Belkin's new "smart cables"

Belkin has a new line of "cables" coming out called RazorVision. They utilize a microprocessor to improve the picture quality.
I have to confess that I had major doubts that these will do anything for the picture. But the more I read about these and consider Belkin is making them, the more I am intrigued in them. I am going to try to get a set of these for testing and post a review because they seem like they would work. To prove that they are doing something there is a button that switches on a split screen demo for a visual inspection of your expensive cables.
Wait to pass your judgment till you see a review. We will try to a review posted as soon as possible, but if you happen to see that someone beat us to the punch, drop us a tip so we can take a look at it.
Read [via Smarthouse]
















Worthless. Worse than worthless, snake oil. HDMI and DVI are digital cables. Digital cables suffer zero signal degradation under normal, semi-normal, and all-but-totally-out-of-spec conditions. If you're running less than 12 meters you don't need special cables, you need any cables. Cheap is exactly as good as gold coated oxygen-free unobtanium-137 cables.
Now what we've got here is a claim that they're 'enhancing' the signal. The only thing they could be doing is amping it, since I doubt they're breaking the HDCP encryption, running a sharpening filter on the video data stream, and reencrypting it. And if they were you would not want the cables to do that you'd want your TV or your one of your expensive components to do that (maybe). So they're amping something which doesn't have any degradation anyway, so the stream of 1s and 0s arriving at your TV is BIGGER 1s and 0s, which decode into the EXACT SAME datastream as it wold have with a generic $10 Vaster cable.
Yup, all I see this cable doing is magically adding more contrast and sharpening to the stream.
I saw a demo of these at the Digital Life event. 9 out of 10 people were impressed. Unfortunately I was the tenth. It certainly appears to an untrained eye that the picture is sharper, however it introduces considerable noise as well as as blasts the contrast, and harms black level.
That being said, most people outside this forum won't know to look for this and it will be very easy for a salesman to sell these to your average lcd/plasma buyer.

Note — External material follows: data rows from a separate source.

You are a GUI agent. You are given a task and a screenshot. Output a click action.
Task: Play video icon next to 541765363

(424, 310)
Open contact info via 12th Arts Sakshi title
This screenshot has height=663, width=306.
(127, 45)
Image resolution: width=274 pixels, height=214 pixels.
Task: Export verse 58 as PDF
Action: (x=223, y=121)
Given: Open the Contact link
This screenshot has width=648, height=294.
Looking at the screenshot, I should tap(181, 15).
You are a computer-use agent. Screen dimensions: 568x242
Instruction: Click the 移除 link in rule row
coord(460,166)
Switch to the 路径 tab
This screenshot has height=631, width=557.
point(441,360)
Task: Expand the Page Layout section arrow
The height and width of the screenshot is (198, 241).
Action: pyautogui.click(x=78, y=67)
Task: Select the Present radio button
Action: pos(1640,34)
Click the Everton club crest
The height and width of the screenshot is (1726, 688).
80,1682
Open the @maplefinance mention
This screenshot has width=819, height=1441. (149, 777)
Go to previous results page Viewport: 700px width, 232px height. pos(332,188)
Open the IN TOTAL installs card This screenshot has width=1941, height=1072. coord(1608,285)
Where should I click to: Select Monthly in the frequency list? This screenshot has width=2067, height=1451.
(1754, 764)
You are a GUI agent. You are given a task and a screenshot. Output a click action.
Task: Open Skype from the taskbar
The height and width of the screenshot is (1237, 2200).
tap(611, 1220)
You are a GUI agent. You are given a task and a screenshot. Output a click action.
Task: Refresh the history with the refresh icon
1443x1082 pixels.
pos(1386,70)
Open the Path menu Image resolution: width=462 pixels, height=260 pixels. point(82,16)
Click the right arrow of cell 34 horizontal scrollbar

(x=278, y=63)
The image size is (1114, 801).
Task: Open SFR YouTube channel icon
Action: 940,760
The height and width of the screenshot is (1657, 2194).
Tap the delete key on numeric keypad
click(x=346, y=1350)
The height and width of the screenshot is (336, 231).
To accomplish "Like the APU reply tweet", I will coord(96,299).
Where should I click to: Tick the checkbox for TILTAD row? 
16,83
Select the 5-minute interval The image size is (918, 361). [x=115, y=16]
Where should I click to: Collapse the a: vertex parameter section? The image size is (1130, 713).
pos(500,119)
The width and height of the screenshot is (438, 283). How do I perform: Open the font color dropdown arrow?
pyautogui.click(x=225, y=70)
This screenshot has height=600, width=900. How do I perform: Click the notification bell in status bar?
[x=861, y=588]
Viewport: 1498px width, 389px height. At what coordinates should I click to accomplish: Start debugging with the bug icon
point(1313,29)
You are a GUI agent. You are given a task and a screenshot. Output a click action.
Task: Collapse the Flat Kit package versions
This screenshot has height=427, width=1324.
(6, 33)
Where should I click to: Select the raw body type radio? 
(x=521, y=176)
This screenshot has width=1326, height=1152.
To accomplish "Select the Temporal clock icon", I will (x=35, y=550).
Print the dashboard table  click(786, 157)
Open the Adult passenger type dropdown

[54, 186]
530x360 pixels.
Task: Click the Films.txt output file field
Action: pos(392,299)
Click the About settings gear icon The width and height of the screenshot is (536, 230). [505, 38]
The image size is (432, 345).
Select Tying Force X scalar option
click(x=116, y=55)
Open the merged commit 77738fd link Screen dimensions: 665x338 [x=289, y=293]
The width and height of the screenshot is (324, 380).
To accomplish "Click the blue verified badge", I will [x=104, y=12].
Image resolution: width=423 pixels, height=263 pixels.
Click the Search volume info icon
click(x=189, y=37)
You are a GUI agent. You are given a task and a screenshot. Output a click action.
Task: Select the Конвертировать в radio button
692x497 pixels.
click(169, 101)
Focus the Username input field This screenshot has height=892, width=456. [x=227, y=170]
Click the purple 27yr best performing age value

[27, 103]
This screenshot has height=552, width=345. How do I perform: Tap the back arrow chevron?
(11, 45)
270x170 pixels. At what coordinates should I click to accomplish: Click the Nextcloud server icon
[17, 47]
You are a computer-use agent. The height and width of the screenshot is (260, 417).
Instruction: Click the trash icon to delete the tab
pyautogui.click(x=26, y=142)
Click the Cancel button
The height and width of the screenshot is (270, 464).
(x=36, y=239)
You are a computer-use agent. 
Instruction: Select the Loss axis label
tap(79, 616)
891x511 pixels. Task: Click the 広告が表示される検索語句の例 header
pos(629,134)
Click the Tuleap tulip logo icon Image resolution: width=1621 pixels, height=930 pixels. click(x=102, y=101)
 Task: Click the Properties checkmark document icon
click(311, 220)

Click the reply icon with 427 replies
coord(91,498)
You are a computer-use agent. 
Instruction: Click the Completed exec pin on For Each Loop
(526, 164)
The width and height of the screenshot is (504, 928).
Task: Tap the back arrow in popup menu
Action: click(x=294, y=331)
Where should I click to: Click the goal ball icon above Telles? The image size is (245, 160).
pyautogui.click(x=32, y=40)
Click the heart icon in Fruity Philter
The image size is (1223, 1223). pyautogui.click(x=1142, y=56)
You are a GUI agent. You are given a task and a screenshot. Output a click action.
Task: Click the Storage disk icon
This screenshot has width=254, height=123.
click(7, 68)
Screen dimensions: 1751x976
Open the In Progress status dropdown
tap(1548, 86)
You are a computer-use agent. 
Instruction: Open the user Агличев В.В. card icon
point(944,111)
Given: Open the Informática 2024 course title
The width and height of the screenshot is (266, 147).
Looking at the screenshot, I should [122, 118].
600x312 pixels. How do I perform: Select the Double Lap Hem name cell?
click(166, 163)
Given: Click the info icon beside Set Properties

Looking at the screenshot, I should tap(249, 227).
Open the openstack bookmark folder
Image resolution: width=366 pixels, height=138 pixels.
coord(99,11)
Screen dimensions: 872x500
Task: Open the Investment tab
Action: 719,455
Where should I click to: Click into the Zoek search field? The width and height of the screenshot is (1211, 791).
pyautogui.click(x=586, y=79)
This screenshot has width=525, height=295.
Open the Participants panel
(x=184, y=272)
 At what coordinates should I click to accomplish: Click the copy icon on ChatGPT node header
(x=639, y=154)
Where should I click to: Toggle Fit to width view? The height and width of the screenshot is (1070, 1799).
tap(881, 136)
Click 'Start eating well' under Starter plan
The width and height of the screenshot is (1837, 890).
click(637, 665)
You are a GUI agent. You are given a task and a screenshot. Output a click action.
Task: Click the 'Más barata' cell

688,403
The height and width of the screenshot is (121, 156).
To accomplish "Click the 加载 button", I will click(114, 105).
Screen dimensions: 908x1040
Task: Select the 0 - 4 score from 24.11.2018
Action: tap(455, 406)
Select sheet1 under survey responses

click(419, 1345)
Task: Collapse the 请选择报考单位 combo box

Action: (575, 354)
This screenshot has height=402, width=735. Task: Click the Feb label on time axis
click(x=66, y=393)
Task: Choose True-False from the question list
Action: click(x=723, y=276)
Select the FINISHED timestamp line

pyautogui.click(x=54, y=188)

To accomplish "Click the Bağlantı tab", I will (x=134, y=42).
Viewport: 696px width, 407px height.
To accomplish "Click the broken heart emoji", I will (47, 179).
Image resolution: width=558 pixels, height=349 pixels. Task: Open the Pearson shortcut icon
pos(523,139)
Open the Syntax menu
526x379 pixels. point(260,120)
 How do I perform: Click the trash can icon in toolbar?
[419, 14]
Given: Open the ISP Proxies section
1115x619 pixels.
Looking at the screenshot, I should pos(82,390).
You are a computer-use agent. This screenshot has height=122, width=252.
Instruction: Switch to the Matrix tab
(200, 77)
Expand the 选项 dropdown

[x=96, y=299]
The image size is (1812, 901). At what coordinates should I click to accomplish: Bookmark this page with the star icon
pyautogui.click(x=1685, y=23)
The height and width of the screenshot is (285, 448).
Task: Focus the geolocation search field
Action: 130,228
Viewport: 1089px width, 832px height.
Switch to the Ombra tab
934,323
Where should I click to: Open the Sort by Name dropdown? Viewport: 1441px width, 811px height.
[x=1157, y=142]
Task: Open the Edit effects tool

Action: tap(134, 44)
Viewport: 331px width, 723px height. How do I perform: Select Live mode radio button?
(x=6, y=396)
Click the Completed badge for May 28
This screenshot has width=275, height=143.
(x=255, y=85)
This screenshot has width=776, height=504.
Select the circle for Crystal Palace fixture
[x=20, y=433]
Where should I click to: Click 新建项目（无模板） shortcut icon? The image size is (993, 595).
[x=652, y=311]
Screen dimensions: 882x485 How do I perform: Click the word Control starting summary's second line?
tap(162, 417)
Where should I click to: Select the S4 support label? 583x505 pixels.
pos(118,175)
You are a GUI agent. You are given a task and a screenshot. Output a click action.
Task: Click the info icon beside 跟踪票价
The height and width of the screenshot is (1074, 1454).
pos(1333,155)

I for one look forward to such a review. I see much speculation about these cables and whether they are "snake oil", etc. Many of the comments I am seeing demonstrate a lack of fundamental understanding of video, or are simply incorrect in their assumptions (ie., "I doubt they are breaking the HDCP encryption...").
Can't wait to see what you think.
I just hooked up the Razorvision DVI version to my Samsung DLP. If you looked at the split screen you quickly could see the seemingly amazing difference. Upon settling in to the full screen version the noise was unbearable and the contrast was way to extreme. Shadows on faces caused them to be too dark and with light areas too light. This device is very disappointing to say the least. I watched a replay of a recorded football game on my HD DVR and the grass looked way to unnaturally green and fake. I could not seem to get the colors to my liking. It really does increase black and white levels, but even on the lowest setting it is too extreme. Sorry Belkin, this is a good try ,but not worth the money or time hooking it up. It was back in the box and returned within 2 hours.